----- Entries shown -----
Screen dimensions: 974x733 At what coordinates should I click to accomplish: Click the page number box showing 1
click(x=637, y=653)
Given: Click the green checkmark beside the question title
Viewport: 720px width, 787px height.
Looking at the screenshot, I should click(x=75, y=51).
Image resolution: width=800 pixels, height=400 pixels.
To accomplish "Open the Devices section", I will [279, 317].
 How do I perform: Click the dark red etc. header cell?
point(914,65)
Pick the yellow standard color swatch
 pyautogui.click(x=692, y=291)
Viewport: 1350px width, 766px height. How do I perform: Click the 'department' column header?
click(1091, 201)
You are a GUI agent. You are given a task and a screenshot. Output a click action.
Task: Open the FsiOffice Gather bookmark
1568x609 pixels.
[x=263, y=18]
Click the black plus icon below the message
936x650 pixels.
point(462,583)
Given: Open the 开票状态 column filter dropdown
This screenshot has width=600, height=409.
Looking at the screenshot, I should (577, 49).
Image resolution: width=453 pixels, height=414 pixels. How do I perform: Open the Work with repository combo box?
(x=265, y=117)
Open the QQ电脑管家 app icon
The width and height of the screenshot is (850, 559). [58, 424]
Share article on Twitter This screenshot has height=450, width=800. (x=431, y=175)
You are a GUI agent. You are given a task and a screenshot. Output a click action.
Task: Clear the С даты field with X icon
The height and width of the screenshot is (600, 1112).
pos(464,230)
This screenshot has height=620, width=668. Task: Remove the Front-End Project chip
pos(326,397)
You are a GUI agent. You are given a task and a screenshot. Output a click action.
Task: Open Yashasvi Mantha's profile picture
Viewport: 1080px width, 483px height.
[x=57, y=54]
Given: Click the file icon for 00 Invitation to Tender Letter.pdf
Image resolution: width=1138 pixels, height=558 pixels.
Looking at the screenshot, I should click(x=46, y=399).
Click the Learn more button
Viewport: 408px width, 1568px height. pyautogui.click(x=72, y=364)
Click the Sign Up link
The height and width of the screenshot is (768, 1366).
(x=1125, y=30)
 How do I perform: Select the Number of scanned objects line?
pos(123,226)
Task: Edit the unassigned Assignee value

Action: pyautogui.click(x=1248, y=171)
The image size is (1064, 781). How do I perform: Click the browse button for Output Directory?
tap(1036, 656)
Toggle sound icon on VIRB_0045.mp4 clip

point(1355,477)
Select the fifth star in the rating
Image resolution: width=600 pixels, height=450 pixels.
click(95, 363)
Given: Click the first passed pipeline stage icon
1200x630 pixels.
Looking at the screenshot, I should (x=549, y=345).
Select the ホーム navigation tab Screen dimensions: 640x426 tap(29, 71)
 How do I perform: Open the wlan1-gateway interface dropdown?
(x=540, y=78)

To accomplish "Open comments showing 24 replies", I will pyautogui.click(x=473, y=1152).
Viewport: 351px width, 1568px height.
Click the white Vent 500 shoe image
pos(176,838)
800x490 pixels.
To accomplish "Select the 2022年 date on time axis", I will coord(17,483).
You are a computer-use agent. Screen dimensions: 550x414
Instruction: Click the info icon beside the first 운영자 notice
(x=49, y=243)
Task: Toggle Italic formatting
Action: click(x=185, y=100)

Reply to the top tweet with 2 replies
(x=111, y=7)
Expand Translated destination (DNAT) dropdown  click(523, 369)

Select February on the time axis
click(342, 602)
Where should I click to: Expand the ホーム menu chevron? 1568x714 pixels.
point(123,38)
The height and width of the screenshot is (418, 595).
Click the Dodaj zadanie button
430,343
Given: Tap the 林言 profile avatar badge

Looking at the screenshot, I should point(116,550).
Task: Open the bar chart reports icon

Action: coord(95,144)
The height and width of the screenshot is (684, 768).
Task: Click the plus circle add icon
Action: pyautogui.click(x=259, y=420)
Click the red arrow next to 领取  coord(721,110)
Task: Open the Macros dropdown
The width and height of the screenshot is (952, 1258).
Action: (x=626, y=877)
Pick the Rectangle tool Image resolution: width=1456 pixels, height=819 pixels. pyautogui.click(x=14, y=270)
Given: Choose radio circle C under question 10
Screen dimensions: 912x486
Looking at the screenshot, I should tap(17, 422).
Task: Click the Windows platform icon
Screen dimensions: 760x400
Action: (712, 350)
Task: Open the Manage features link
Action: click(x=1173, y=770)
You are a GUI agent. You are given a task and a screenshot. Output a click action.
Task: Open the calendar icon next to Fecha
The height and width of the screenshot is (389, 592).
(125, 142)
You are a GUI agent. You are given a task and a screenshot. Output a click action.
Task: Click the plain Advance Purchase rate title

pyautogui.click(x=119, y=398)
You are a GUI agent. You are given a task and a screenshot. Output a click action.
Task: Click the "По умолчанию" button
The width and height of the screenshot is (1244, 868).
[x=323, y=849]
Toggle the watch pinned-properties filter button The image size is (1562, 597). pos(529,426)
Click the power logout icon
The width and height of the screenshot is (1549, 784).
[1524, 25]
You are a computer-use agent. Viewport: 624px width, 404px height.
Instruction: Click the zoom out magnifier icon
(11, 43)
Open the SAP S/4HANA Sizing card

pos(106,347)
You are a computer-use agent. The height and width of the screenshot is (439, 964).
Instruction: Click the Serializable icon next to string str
-----
◆ Exercise:
When you retype the entries above, keep every line identical to the source.

◆ Written solution:
Screen dimensions: 974x733 At what coordinates should I click to accomplish: Click the page number box showing 1
click(x=637, y=653)
Given: Click the green checkmark beside the question title
Viewport: 720px width, 787px height.
Looking at the screenshot, I should click(x=75, y=51).
Image resolution: width=800 pixels, height=400 pixels.
To accomplish "Open the Devices section", I will [279, 317].
 How do I perform: Click the dark red etc. header cell?
point(914,65)
Pick the yellow standard color swatch
 pyautogui.click(x=692, y=291)
Viewport: 1350px width, 766px height. How do I perform: Click the 'department' column header?
click(1091, 201)
You are a GUI agent. You are given a task and a screenshot. Output a click action.
Task: Open the FsiOffice Gather bookmark
1568x609 pixels.
[x=263, y=18]
Click the black plus icon below the message
936x650 pixels.
point(462,583)
Given: Open the 开票状态 column filter dropdown
This screenshot has width=600, height=409.
Looking at the screenshot, I should (577, 49).
Image resolution: width=453 pixels, height=414 pixels. How do I perform: Open the Work with repository combo box?
(x=265, y=117)
Open the QQ电脑管家 app icon
The width and height of the screenshot is (850, 559). [58, 424]
Share article on Twitter This screenshot has height=450, width=800. (x=431, y=175)
You are a GUI agent. You are given a task and a screenshot. Output a click action.
Task: Clear the С даты field with X icon
The height and width of the screenshot is (600, 1112).
pos(464,230)
This screenshot has height=620, width=668. Task: Remove the Front-End Project chip
pos(326,397)
You are a GUI agent. You are given a task and a screenshot. Output a click action.
Task: Open Yashasvi Mantha's profile picture
Viewport: 1080px width, 483px height.
[x=57, y=54]
Given: Click the file icon for 00 Invitation to Tender Letter.pdf
Image resolution: width=1138 pixels, height=558 pixels.
Looking at the screenshot, I should click(x=46, y=399).
Click the Learn more button
Viewport: 408px width, 1568px height. pyautogui.click(x=72, y=364)
Click the Sign Up link
The height and width of the screenshot is (768, 1366).
(x=1125, y=30)
 How do I perform: Select the Number of scanned objects line?
pos(123,226)
Task: Edit the unassigned Assignee value

Action: pyautogui.click(x=1248, y=171)
The image size is (1064, 781). How do I perform: Click the browse button for Output Directory?
tap(1036, 656)
Toggle sound icon on VIRB_0045.mp4 clip

point(1355,477)
Select the fifth star in the rating
Image resolution: width=600 pixels, height=450 pixels.
click(95, 363)
Given: Click the first passed pipeline stage icon
1200x630 pixels.
Looking at the screenshot, I should (x=549, y=345).
Select the ホーム navigation tab Screen dimensions: 640x426 tap(29, 71)
 How do I perform: Open the wlan1-gateway interface dropdown?
(x=540, y=78)

To accomplish "Open comments showing 24 replies", I will pyautogui.click(x=473, y=1152).
Viewport: 351px width, 1568px height.
Click the white Vent 500 shoe image
pos(176,838)
800x490 pixels.
To accomplish "Select the 2022年 date on time axis", I will coord(17,483).
You are a computer-use agent. Screen dimensions: 550x414
Instruction: Click the info icon beside the first 운영자 notice
(x=49, y=243)
Task: Toggle Italic formatting
Action: click(x=185, y=100)

Reply to the top tweet with 2 replies
(x=111, y=7)
Expand Translated destination (DNAT) dropdown  click(523, 369)

Select February on the time axis
click(342, 602)
Where should I click to: Expand the ホーム menu chevron? 1568x714 pixels.
point(123,38)
The height and width of the screenshot is (418, 595).
Click the Dodaj zadanie button
430,343
Given: Tap the 林言 profile avatar badge

Looking at the screenshot, I should point(116,550).
Task: Open the bar chart reports icon

Action: coord(95,144)
The height and width of the screenshot is (684, 768).
Task: Click the plus circle add icon
Action: pyautogui.click(x=259, y=420)
Click the red arrow next to 领取  coord(721,110)
Task: Open the Macros dropdown
The width and height of the screenshot is (952, 1258).
Action: (x=626, y=877)
Pick the Rectangle tool Image resolution: width=1456 pixels, height=819 pixels. pyautogui.click(x=14, y=270)
Given: Choose radio circle C under question 10
Screen dimensions: 912x486
Looking at the screenshot, I should tap(17, 422).
Task: Click the Windows platform icon
Screen dimensions: 760x400
Action: (712, 350)
Task: Open the Manage features link
Action: click(x=1173, y=770)
You are a GUI agent. You are given a task and a screenshot. Output a click action.
Task: Open the calendar icon next to Fecha
The height and width of the screenshot is (389, 592).
(125, 142)
You are a GUI agent. You are given a task and a screenshot. Output a click action.
Task: Click the plain Advance Purchase rate title

pyautogui.click(x=119, y=398)
You are a GUI agent. You are given a task and a screenshot. Output a click action.
Task: Click the "По умолчанию" button
The width and height of the screenshot is (1244, 868).
[x=323, y=849]
Toggle the watch pinned-properties filter button The image size is (1562, 597). pos(529,426)
Click the power logout icon
The width and height of the screenshot is (1549, 784).
[1524, 25]
You are a computer-use agent. Viewport: 624px width, 404px height.
Instruction: Click the zoom out magnifier icon
(11, 43)
Open the SAP S/4HANA Sizing card

pos(106,347)
You are a computer-use agent. The height and width of the screenshot is (439, 964).
Instruction: Click the Serializable icon next to string str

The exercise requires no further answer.